One locksmith cut only 50 different kinds of keys for the trailers sold to FEMA, officials said Monday. That means, in an example of a worst-case scenario, one key could be used to unlock up to 10 mobile homes in a park of 500 trailers.
FEMA officials said such a situation was unlikely, but they still moved to warn storm evacuees living in Louisiana and Mississippi trailer parks of the security risk.
"We are working aggressively to establish the extent of the problem and determine the best solution for the safety and security of those who now reside in these trailer units," said Gil Jamieson, deputy director of Gulf Coast recovery for the Federal Emergency Management Agency.
He said FEMA was "asking residents to be extra vigilant and take precautions to secure the trailer that they occupy."
"We encourage them to work together to promote a neighborhood watch and help ensure the safety of all residents," Jamieson said.
It is unknown how many trailers will need to have their locks replaced, said FEMA spokesman Pat Philbin.
Sen. Mary Landrieu, D-La., called the lock risk "very troubling."
"While this development certainly adds to a long list of oversights lost in the dysfunctional bureaucracy of the agency, I'm encouraged that FEMA has already begun to take steps to ensure the security of the residents entrusted to it," Landrieu said.
FEMA provided about 77,000 trailers for Hurricane Katrina evacuees in Louisiana, said state emergency management spokesman Mark C. Smith. He said the largest trailer park for hurricane evacuees in the state was Renaissance Village, just north of Baton Rouge, La., with an estimated 480 mobile homes.
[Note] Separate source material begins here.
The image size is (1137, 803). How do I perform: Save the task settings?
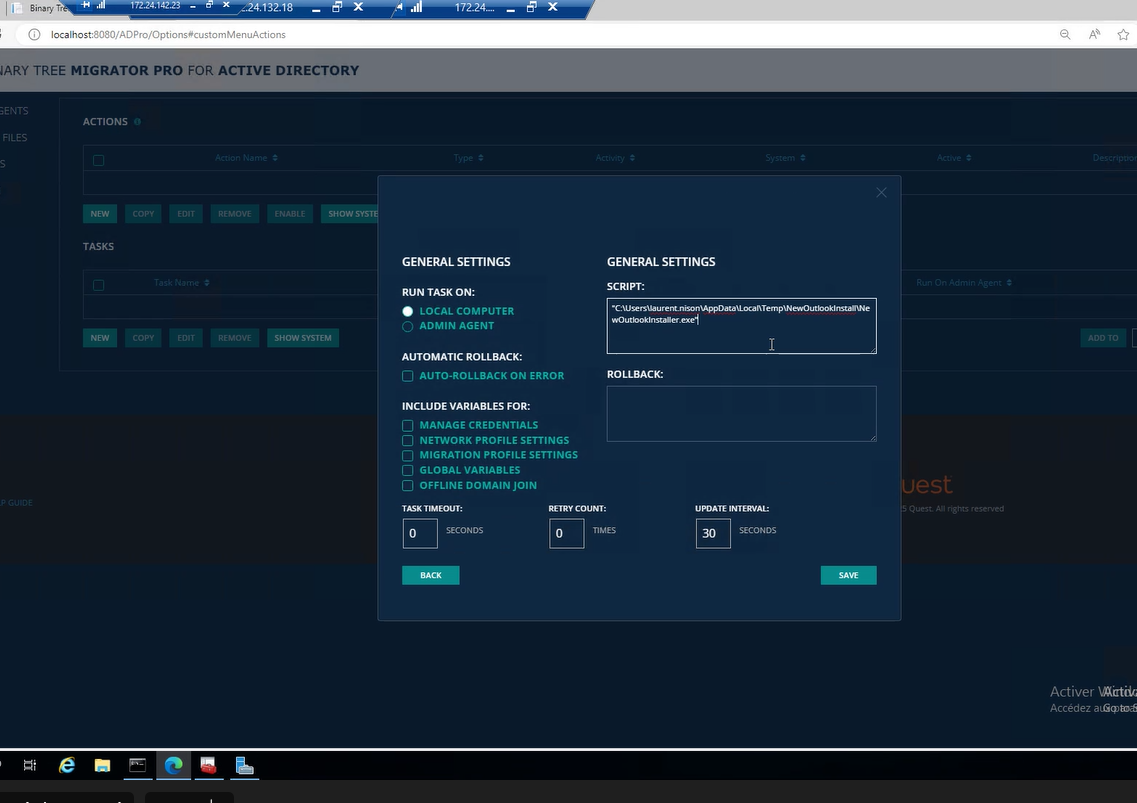pyautogui.click(x=848, y=575)
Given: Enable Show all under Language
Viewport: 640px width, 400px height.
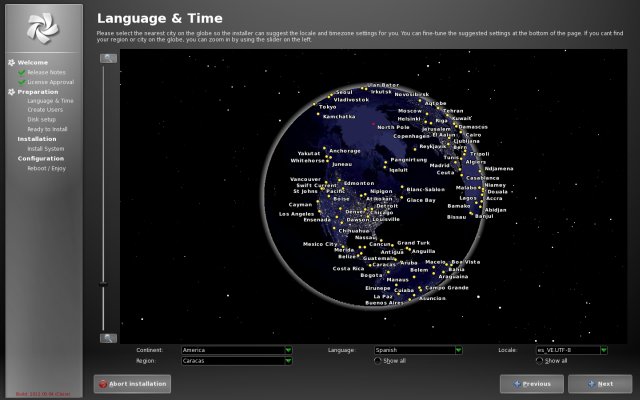Looking at the screenshot, I should coord(377,360).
The problem stems from a limited number of kinds of locks — three — that locksmiths provide to trailer manufacturers for building mobile homes, FEMA officials said. That increases the likelihood of locks being the same, they said.
One of the locksmiths cut only 50 different patterns for the first set of locks used in the trailers, Philbin said. Another locksmith cut 100 and 200 patterns for the second and third kinds, he said.
Philbin did not immediately know how many trailers were distributed for each key cut. In all, the agency has issued about 150,000 travel trailers and mobile homes to evacuees since Hurricanes Katrina and Rita slammed into the Gulf Coast last year. About 32,000 have been taken out of service, Philbin said.
In the meantime, FEMA has asked local police to increase patrols in the trailer parks and is distributing flyers to residents. FEMA security personnel and contractors also are on guard for suspicious behavior, Philbin said.
Residents who want new locks can request them from the trailer park's manager or service provider, FEMA officials said.